» **TASK BRIEF**: Your job with the data below is to output exactly the lines from the one holding "Where should I click to: Tap" down to the one holding "390x220 pixels.", both included, and no others.

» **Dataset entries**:
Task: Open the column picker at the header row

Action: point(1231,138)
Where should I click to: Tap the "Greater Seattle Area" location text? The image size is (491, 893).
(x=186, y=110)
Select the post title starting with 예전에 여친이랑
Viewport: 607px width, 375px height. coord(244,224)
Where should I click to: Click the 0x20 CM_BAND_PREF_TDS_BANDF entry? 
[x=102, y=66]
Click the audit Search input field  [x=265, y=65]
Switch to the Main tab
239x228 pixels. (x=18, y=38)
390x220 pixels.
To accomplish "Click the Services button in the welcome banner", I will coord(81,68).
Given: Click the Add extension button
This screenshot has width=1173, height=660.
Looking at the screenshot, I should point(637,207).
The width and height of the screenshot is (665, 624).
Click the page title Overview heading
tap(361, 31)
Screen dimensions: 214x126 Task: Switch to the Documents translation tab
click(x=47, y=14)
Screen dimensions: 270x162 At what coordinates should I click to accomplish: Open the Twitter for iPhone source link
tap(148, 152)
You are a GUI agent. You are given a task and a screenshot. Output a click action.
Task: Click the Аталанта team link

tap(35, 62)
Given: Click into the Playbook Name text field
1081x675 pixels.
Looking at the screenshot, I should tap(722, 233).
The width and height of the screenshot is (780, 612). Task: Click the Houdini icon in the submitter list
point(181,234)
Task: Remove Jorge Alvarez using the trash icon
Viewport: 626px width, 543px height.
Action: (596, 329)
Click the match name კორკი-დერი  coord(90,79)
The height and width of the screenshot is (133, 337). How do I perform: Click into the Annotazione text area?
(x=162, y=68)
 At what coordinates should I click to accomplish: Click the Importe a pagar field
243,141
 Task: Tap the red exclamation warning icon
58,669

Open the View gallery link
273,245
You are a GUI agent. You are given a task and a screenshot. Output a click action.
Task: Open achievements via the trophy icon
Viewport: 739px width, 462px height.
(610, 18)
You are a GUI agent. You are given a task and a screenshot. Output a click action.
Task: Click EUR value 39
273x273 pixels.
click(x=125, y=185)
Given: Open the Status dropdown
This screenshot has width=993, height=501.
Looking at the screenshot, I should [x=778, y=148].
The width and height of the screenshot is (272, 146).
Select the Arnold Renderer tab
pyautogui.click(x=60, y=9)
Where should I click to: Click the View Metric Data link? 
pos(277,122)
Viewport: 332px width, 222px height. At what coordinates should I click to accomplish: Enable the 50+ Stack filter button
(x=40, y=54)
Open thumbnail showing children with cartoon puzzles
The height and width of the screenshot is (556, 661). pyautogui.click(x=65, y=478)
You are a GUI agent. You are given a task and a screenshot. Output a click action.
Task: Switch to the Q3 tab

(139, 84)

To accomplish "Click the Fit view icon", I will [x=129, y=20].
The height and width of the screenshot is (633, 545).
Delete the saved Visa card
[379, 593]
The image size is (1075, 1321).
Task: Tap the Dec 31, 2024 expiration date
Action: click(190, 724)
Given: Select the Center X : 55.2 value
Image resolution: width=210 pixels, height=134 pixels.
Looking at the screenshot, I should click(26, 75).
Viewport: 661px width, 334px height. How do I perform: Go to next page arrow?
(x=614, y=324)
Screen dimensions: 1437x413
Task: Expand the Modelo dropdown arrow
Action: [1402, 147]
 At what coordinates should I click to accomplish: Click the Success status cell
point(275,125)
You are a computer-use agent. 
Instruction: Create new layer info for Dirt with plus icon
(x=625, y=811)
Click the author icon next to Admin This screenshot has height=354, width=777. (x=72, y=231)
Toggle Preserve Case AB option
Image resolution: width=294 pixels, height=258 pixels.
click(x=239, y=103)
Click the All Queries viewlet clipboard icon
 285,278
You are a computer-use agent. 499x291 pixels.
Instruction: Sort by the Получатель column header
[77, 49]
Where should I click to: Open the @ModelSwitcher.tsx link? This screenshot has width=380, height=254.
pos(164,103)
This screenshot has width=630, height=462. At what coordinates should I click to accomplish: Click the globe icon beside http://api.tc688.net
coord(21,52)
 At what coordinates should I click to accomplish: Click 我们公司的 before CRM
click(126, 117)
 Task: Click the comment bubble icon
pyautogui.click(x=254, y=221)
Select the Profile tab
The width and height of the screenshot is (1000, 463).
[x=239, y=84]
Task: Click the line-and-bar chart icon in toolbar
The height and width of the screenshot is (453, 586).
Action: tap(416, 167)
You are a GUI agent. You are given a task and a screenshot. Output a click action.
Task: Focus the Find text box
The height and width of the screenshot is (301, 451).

» **SOLUTION FOR THIS EXERCISE**:
Where should I click to: Tap the "Greater Seattle Area" location text? The image size is (491, 893).
(x=186, y=110)
Select the post title starting with 예전에 여친이랑
Viewport: 607px width, 375px height. coord(244,224)
Where should I click to: Click the 0x20 CM_BAND_PREF_TDS_BANDF entry? 
[x=102, y=66]
Click the audit Search input field  [x=265, y=65]
Switch to the Main tab
239x228 pixels. (x=18, y=38)
390x220 pixels.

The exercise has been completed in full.